How many times have you shared a dressing room or studio space with a dancer who was a total train wreck?  Every other dancer in the place just sort of backs up and watches in horror as the crazy person -who, of course has shown up late- digs frantically in a suitcase scattering it’s contents all over,  yells loudly on a cell phone, or has a complete meltdown. 

We’ve all witnessed that, right?

 Baby dancers can be excused (ok, once or twice) because they haven’t learned the ropes yet and don’t have the experience -or guidance to know exactly what’s up. But ironically, it’s all too common that the disorganized, noisy  and entitled nutcase is a seasoned pro…and sometimes it’s even the featured artist!

There’s a big difference between bumbling your way hit’n’miss through  gigs and being a true professional. Even though most of us already know (and practice) the points I’m about to mention, they’re worth re-visiting; they’ll  help you to have a long, healthy and prosperous career.

 Here are ten habits of successful dancers:

 Make Health A Priority
 This one seems like a total no-brainer, but many of us blithely ignore it. It’s obvious that we can’t perform to the best of our abilities by running on fumes. Many dancers (self included, by the way) routinely function on insufficient sleep and “meals” that consist of a power bar and a handful of nuts… or by pigging out during post-gig fast food parties. And what about ignoring injuries, preferring to dance while in pain rather than sitting a few shows out? Raise your hand if you’ve been there- we’ve all done it.

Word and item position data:
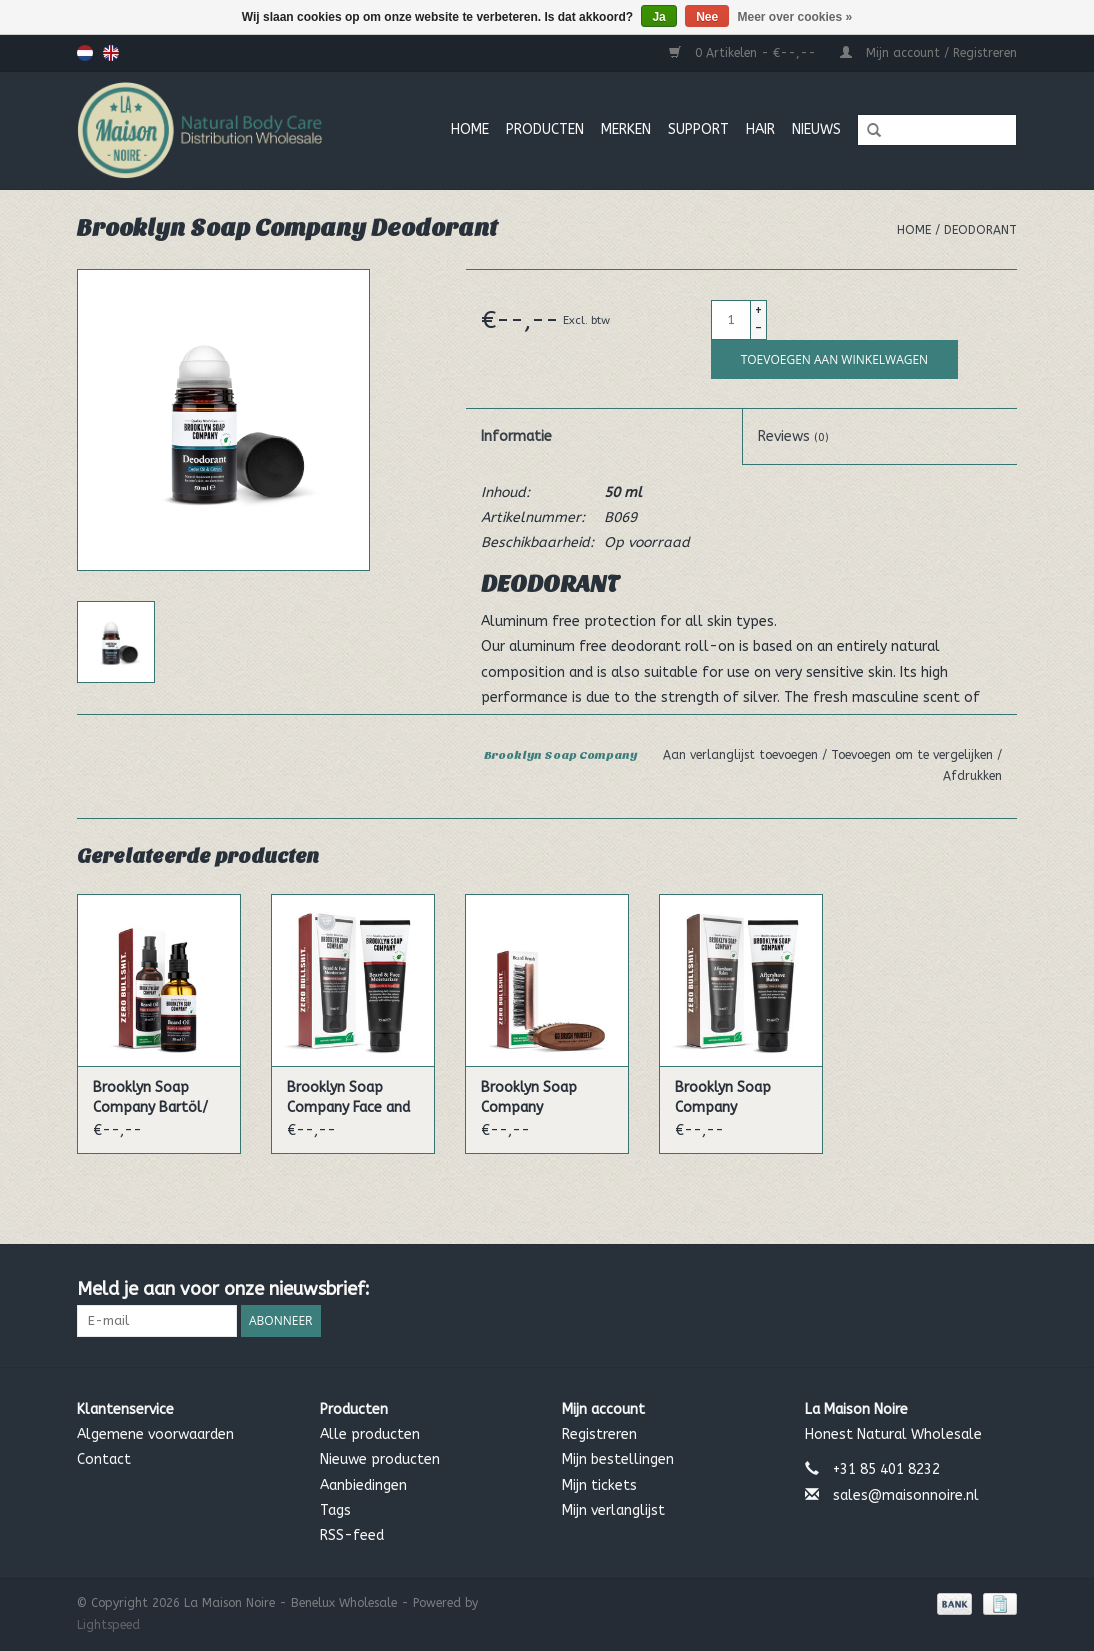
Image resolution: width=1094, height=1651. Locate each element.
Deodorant (980, 230)
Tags (335, 1510)
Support (698, 129)
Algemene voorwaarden (155, 1434)
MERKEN (626, 129)
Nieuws (816, 129)
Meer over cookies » (795, 17)
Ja (658, 17)
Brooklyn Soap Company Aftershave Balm (732, 1098)
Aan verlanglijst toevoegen (742, 755)
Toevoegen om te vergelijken (914, 755)
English (111, 53)
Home (470, 129)
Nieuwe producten (380, 1459)
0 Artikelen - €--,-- (744, 53)
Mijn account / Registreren (928, 53)
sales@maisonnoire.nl (906, 1495)
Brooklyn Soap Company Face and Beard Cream (348, 1098)
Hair (760, 129)
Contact (104, 1459)
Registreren (599, 1434)
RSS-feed (352, 1535)
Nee (707, 17)
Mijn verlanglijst (613, 1510)
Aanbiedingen (363, 1485)
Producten (545, 129)
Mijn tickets (599, 1485)
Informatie (516, 436)
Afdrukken (972, 776)
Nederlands (85, 53)
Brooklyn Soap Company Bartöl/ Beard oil (150, 1098)
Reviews (793, 436)
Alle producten (370, 1434)
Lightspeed (108, 1625)
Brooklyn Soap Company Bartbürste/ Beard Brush (541, 1098)
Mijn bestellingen (618, 1459)
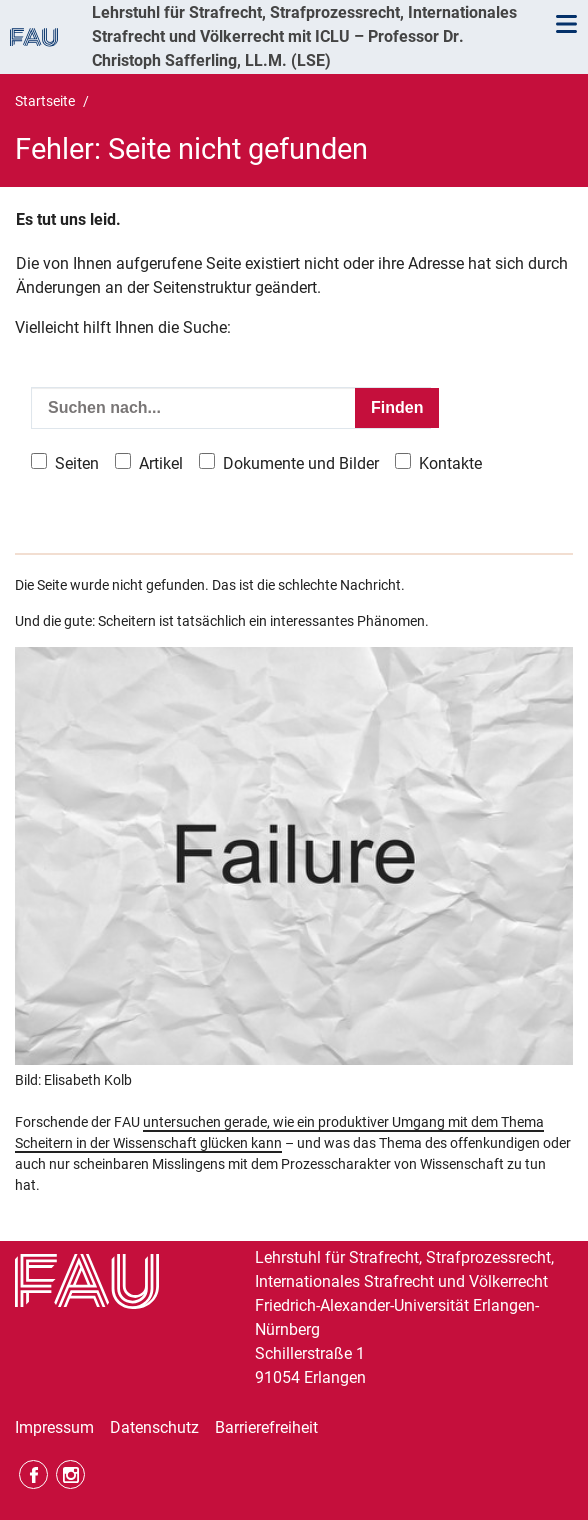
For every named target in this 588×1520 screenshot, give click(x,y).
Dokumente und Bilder (301, 463)
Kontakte (450, 463)
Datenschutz (154, 1427)
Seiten (77, 463)
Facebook (33, 1474)
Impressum (54, 1427)
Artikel (161, 463)
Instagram (70, 1474)
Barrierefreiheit (266, 1427)
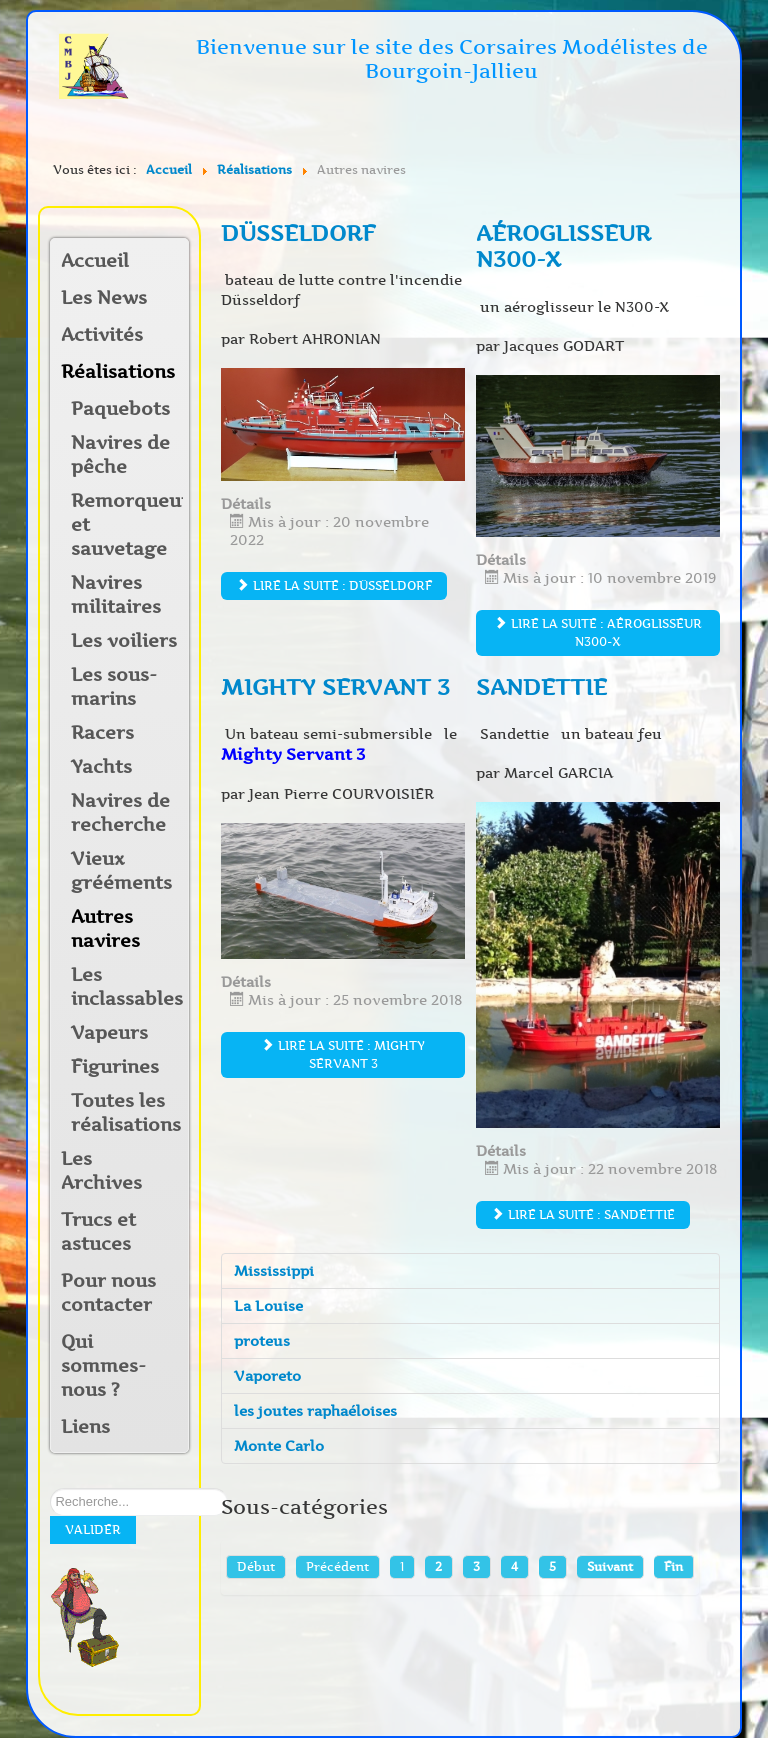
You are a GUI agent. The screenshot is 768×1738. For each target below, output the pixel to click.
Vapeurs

== REQUIRED TASKS ==
[A] Translate this sentence from the passage on dancers' habits into Spanish: "It’s obvious that we can’t perform to the best of our abilities by running on fumes."
[B] Convert the portion of the listing that opens with the line containing "Facebook (33, 1474)" and closes with the final line of the listing into a numbered list, omitting blank lines and leaving out the pictures.
The passage on dancers' habits and the listing are independent of each other.

== PROBLEM SOLUTIONS ==
[A] Es obvio que no podemos rendir al máximo de nuestras capacidades si funcionamos sin energía.

[B]
1. Facebook (33, 1474)
2. Impressum (54, 1427)
3. Artikel (161, 463)
4. Instagram (70, 1474)
5. Barrierefreiheit (266, 1427)
6. You are a GUI agent. The screenshot is 768×1738. For each target below, output the pixel to click.
7. Vapeurs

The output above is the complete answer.